About this exercise
Leave out the pictures, and quote exactly the lines running from the one with "Instruction: Click the" through the last line of the entries below.

Task input
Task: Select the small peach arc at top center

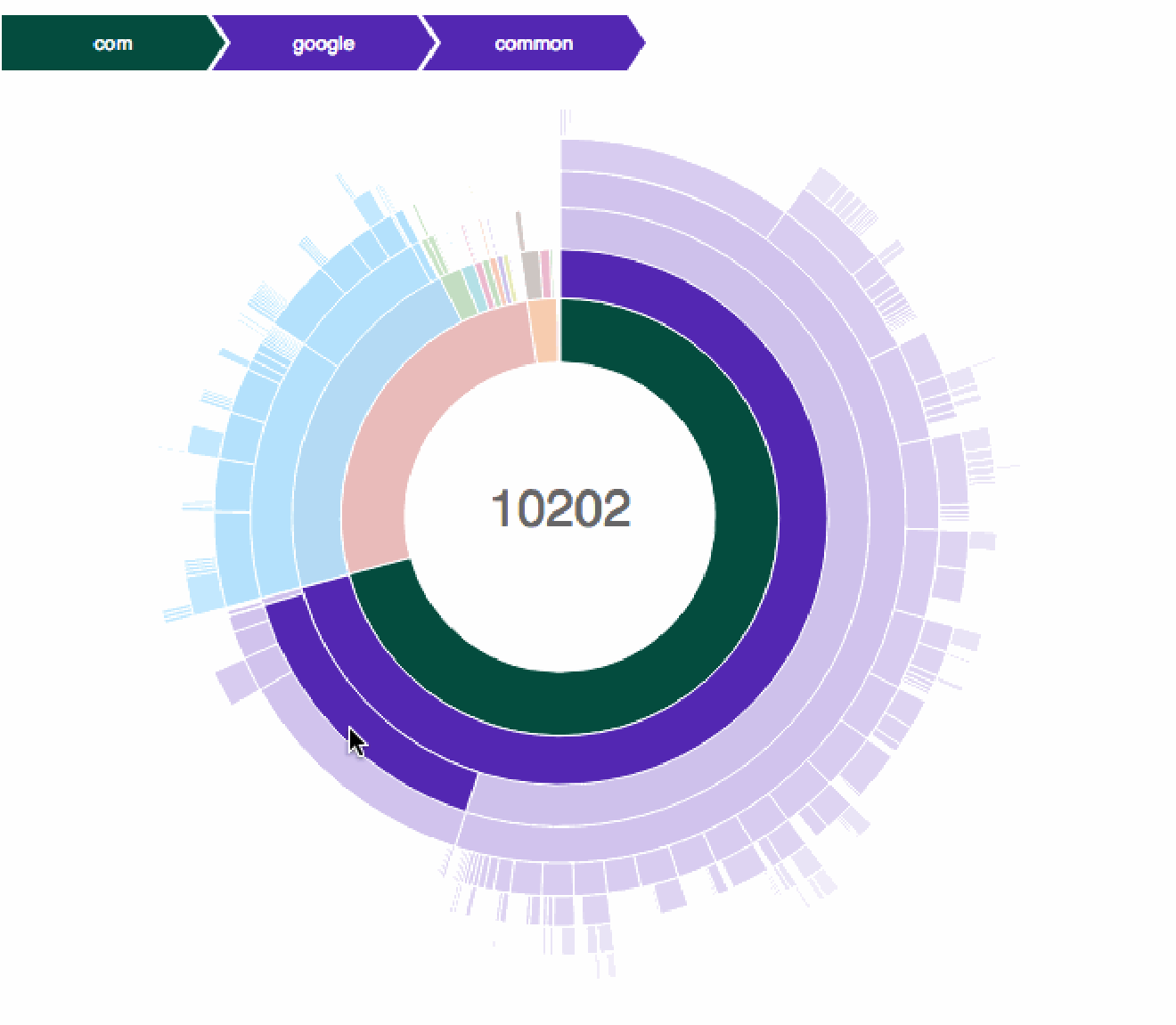Action: tap(544, 331)
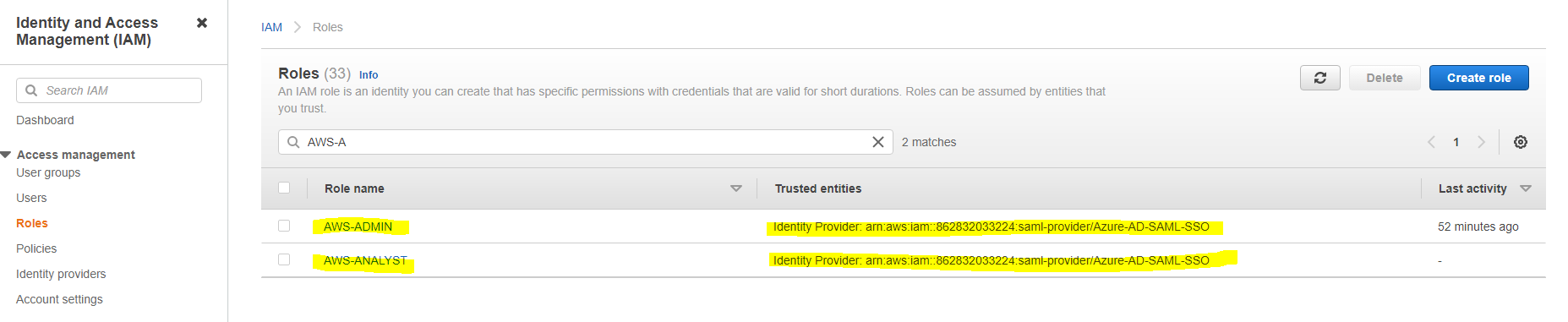Sort by Last activity column arrow
This screenshot has height=322, width=1568.
point(1526,188)
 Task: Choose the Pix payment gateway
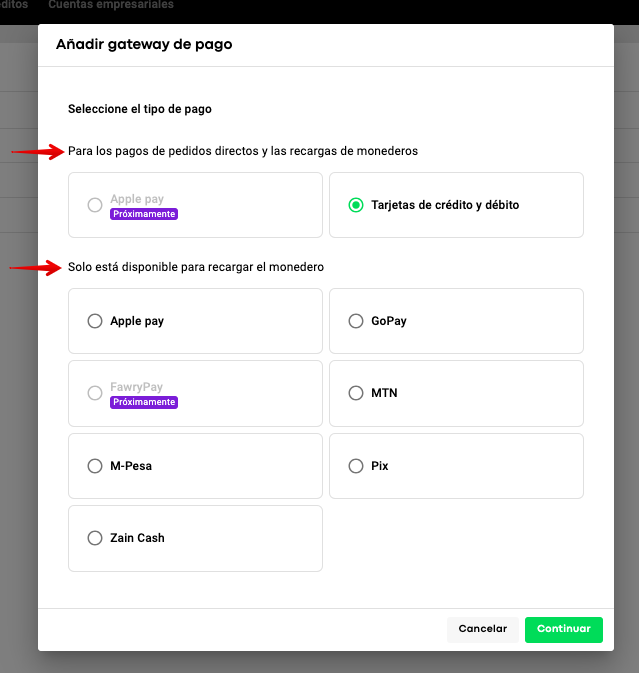pyautogui.click(x=355, y=466)
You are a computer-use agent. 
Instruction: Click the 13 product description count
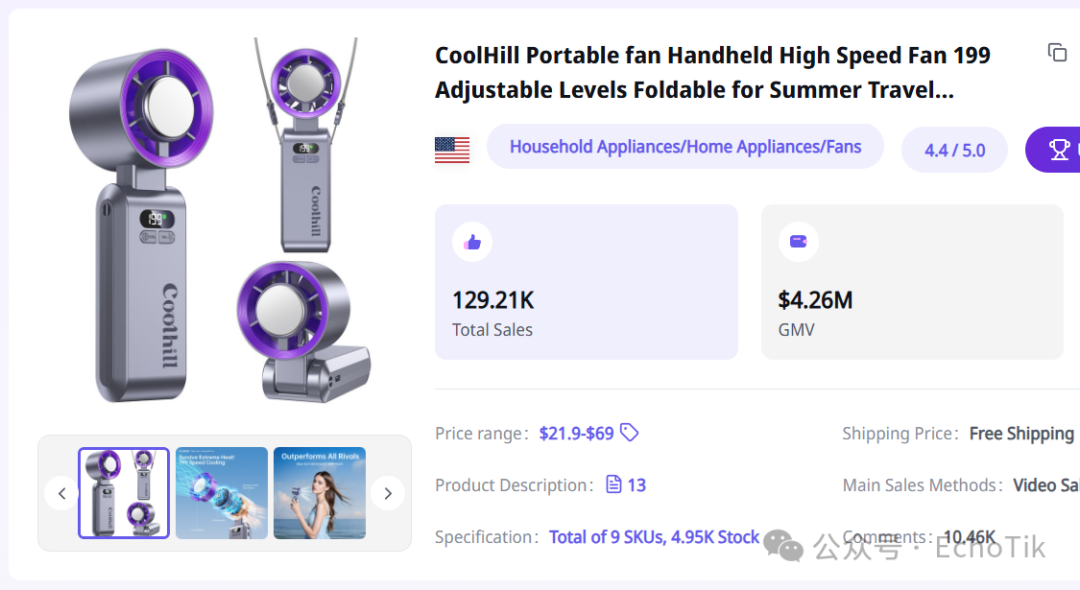[636, 485]
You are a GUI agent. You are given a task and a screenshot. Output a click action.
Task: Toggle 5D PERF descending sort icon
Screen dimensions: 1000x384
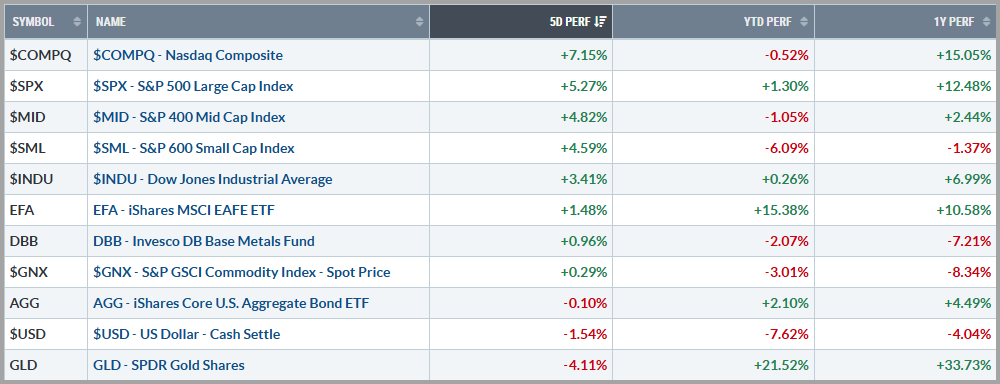pos(599,22)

Answer to the problem
Instruction: Click the 13 product description count
[636, 485]
You are a GUI agent. You are given a task and a screenshot. Output a click action.
Task: Toggle 5D PERF descending sort icon
Screen dimensions: 1000x384
pos(599,22)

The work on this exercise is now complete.